Please use this identifier to cite or link to this item: https://hdl.handle.net/11147/3920
Title: Optimization of lamella burner fin deck
Authors: Özerdem, Mehmet Barış
Çetin, Gökçe
Issue Date: 2007
Publisher: Izmir Institute of Technology
Abstract: Lamella burner is a low NOx burner patented by BOSCH Thermotechnologies.In this study, different designs of fin deck, which is one of the major components of the lamella burner, are experimentally analyzed and optimized. After the optimization process, a numerical analysis was used for verification.Emissions are the most important properties for the gas fired boilers and directly related with the design of the burner parts where the combustion occurs. In the lamella burner, fin deck is the most related part with combustion. Combustion occurs on the fin deck surface hence, current fin deck design analysis and optimization is based on the emission rates in order to keep the lamella burner as low-emission (both NOx and CO)burner.This study mainly consists: summary of main parameters regarding combustion and fin deck, experimental analysis, and verification of optimized fin deck model with numerical simulation. Firstly, gas combustion and lamella burner are investigated.
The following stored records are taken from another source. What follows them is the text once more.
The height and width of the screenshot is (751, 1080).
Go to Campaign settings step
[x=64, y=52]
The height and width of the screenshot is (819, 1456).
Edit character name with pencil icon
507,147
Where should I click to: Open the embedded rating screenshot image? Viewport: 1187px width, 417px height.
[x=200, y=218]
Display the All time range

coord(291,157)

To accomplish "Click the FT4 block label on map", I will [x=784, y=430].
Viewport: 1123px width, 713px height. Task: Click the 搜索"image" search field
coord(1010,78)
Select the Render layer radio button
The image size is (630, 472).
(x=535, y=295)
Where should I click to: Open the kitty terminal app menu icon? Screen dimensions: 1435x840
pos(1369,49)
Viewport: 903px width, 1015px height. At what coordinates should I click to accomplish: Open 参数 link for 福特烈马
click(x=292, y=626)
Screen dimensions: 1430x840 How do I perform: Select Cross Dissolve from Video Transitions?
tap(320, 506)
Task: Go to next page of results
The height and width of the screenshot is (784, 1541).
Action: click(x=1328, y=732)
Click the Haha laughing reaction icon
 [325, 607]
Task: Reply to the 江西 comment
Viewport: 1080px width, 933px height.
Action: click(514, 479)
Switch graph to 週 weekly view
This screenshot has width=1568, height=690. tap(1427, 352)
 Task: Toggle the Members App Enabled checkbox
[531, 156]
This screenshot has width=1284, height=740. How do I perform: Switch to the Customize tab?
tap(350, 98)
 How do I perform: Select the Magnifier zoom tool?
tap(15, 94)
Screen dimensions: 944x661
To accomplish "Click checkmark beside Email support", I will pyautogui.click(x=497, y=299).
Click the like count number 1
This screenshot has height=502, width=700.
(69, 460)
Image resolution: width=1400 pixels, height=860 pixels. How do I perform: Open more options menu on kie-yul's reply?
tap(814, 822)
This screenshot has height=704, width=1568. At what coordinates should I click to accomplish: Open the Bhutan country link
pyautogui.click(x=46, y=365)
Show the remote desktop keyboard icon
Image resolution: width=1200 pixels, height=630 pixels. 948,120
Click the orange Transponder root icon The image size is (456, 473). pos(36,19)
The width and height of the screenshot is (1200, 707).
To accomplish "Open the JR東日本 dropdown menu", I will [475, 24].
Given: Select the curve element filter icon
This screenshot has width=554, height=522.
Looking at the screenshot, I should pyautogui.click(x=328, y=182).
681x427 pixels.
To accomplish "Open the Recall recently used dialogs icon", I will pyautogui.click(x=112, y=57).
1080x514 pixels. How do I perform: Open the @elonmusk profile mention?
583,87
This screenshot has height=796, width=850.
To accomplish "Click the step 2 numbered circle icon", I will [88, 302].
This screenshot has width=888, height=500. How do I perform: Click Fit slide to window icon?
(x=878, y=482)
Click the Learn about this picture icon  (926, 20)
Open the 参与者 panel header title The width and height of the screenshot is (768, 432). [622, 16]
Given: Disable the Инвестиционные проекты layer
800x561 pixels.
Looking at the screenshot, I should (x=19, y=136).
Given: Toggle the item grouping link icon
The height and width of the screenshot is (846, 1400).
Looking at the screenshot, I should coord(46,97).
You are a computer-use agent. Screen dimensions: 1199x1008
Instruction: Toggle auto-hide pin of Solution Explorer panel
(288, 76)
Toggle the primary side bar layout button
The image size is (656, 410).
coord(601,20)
Physical conditions and combustion characteristics for fin deck are analyzed and layout parameters for fin deck are deducted. Afterwards, four new fin deck designs are introduced as alternatives for the current design. In the experimental part, emission, light back, flame lift, temperature and pressure drop tests are performed for serial and each new sample in the BOSCH Product Development Laboratories, Manisa. According to the test results, the most preferred sample is defined as optimized one.Test results are discussed to explain whether the fin deck samples are preferable or not. In the combustion curve performance test, CO values are measured. The comparison between the combustion curve test results show that CO formation is related to the fin deck geometry. Geometry affects flame stability because of the differences in mixture velocity distributions. The unburned gas in exhaust is one of the causes of the CO formation and influenced from the flame stability. Therefore,unburned gas mass fractions in exhaust are different for the samples with different geometries. This result is also numerically verified in combustion simulations of two different fin deck models, which one of them is considered as optimized sample.
Description: Thesis (Master)--Izmir Institute of Technology, Mechanical Engineering, Izmir, 2007
Includes bibliographical references (leaves: 90-92)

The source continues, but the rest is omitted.